The purest form of homeschooling is a way of life. A young mother says to her crawler, "Give me the blue sock. No, not the green one, the blue one. Here, this is the blue sock, just like mama’s dress. See, this toy is blue also. Thank you, you are a smart girl."

Another mother says to a two-year-old, "Here are three raisins. See, count them. One, two, three!!!" A mother says to a three-year-old, "How many raisins do you have? That’s right, five. Now give me one. Now how many do you have? Four!! Five take away one is four!!"
 
Entertain the children with colors, pencils, and paper in mounds. Go to your local printers and tell them you need paper for your students. They will give you scrap paper by the truckloads. You can get good quality paper forty inches wide. Kids love it. Write their names at the top and let them try writing. Hang their work on the wall. Show it off. Read to your kids and have them pronounce words. Show the three-year-olds the word "cat" and let them put a yellow line under it every time it appears in the little book. Make flash cards―don’t buy them. The kids need to see you make stuff just for them. Do not sit the kid down at a school desk and pound flash cards until he goes to sleep. As you pass through the house, pick up one card and flash it, saying the word. You don’t need to ask questions. They are learning. Write the name of foods on cards and have them point to the word that represents the food they want. Write "nap" on a card and show it to them when it is time to sleep. Read road signs. Write letters to friends. Leave notes hidden in the house for them to find and read, notes that promise a treat. Read the breakfast material―boxes of cereal. Talk about the human body, naming the body parts, the bones, muscle, organs. You don’t know those things? Get a chart; hang it on the wall and learn with your children. Look at pictures. Discuss topics at the dinner table. Talk about history and science. Investigate your yard and then go to the library and investigate books on plants, insects, the universe, animals, earthquakes, anything that is fun and interesting. That is homeschooling. The kids never know they are in school, and you never feel like a teacher. It is not important that the kids know details on any subject; or if they know details, it is not important that their knowledge be thorough. It is far more important that they develop a learning attitude than it is that they learn certain prescribed curriculum. Think of it this way; your job as teacher is not to prepare them to take a test and answer questions. Your job is to instill a love of learning, to enjoy investigation, to be inquisitive, and to know that they can learn anything they need to know if they set their mind to it. The worst thing you can do is to pound enough facts in them to pass a test, but leave them with a fear of learning, leave them feeling inadequate.
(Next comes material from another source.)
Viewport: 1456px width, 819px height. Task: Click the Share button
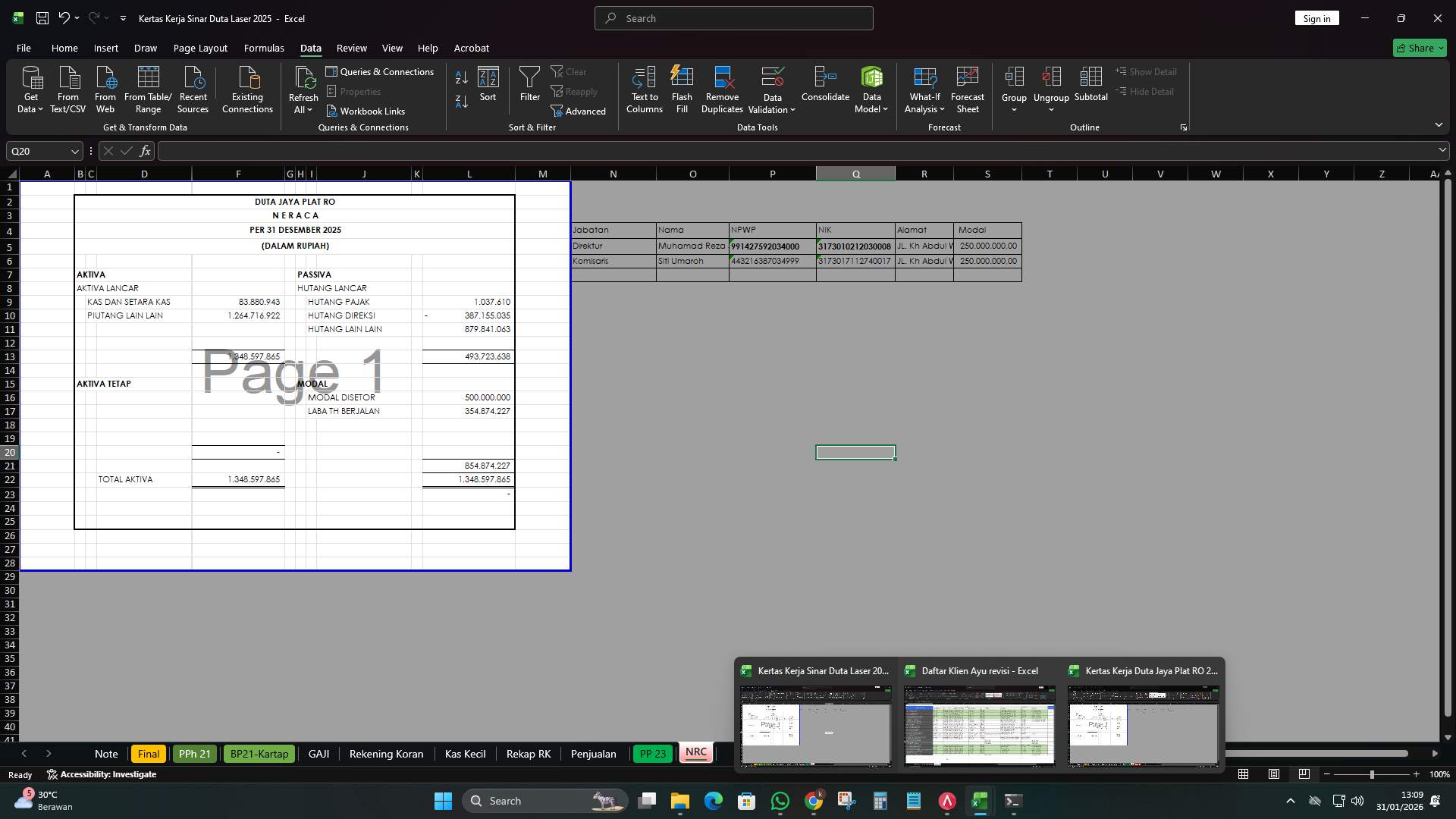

Homeschooling cannot be an event out of the day; it must be the day, the night, the lifestyle of homeschooling parents.

Most importantly of all, it must always be fun. If it is not fun for you, it will not be fun for them. Never-never-never approach homeschooling with apprehension or impatience. Do not let the system or in-laws cause you to fear and start pressuring the kids to perform. The day that happens you have failed, and they will fail.